In general, therefore, it seems best to focus on animals that tackle the cold winter problem head-on instead of avoiding it somehow (migrate, hibernate, or single-year lifespans). Among birds, the smartest birds are of the Corvidae family — in particular crows, ravens and magpies — and they generally don’t migrate in the winter. Of the non-Corvidae, I think the smartest birds are some of the parrot species. These also often don’t migrate. (See also bird intelligence.)

So, if I were to look for these relationships/integrate the findings, I would select families/orders (or whatever) of animals that:

  1. are widely distributed around the Earth, so that we have natural variation to exploit.
  2. that don’t side-step the cold winter problem in some way. If they do, then this must be taken into account.
  3. that have a large number of species and sub-species. Small n science is bad science.
  4. that haven’t been artificially selected by humans.

Then I would look for reviews and studies of intelligence/cognition, brain size, tool use, latitude, climate harshness, climate variability, (ecological) temperature in these. One can enter some animal family or common term (e.g. ‘bird’) as a search term to avoid the human IQ literature.
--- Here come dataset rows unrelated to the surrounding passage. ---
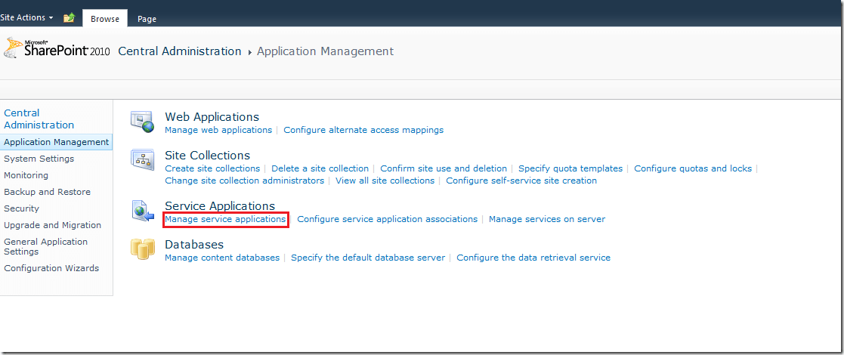The image size is (844, 355).
Task: Click the Service Applications section icon
Action: 142,211
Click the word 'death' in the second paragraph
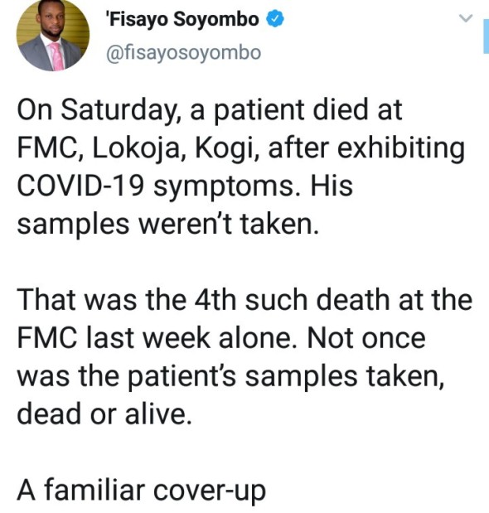This screenshot has width=489, height=513. (x=353, y=300)
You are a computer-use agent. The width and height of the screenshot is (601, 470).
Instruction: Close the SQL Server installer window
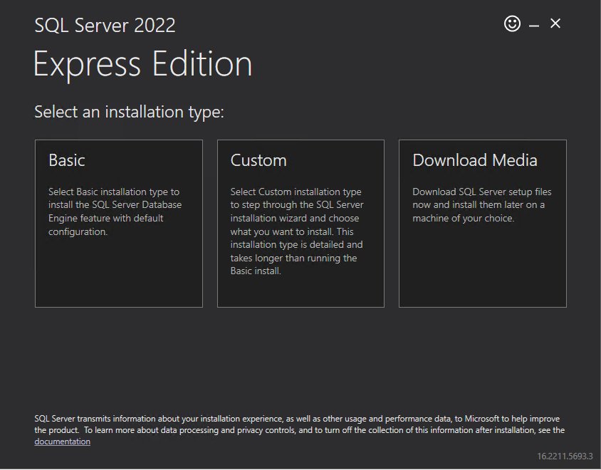tap(555, 24)
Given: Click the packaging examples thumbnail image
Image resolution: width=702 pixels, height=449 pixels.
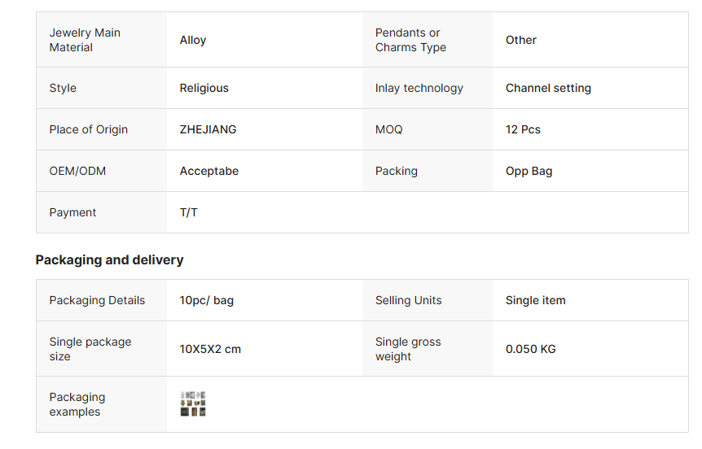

It’s a bit tricky to choose suitable families. E.g. hooved animals — cows, horses, pigs — have often been bred by humans, so they don’t work well for testing models (the variation is not natural). They also have too little natural variation, in some cases because we killed most of them already. But deer may work okay.

Carnivores would have worked well, but like the hooved animals, we either enslaved them (wolves -> dogs, cats) or killed them (other wolves, tigers). There some wild medium-sized cat species (Felidae) left — cougars, lynx –, so maybe one could try those. Since they are wild and have claws and teeth, they aren’t so easy to work with.

Would non-human monkeys work? Yeah, maybe. There are in fact already two great studies — Fernandes et al 2014, Navarrete et al 2016 — on primate brain size, cognitive ability tool use etc. Apparently, neither of them actually looked at the ecological correlations?! I smell gold. The dataset for Navarrette is public!

Humans are too slow to migrate effectively, so they are essentially forced to make do in the winter if they are to live in colder regions. So it’s not surprising that we see fairly robust patterns for humans (Beals et al 1984). The Inuit are of course the main exception, as these seem to have IQs in the low 90s despite living far north. Perhaps this is related to small effective population size which slows down evolution for multiple reasons.

Without any integration, what the non-human literature is good for is showing that the proposed model for humans (cold winter theory) is sometimes found for some animal families/orders, and that biologists have no particular trouble with positing these models for non-human animals. As such, there should be no particular scientific resistance to positing them for humans too.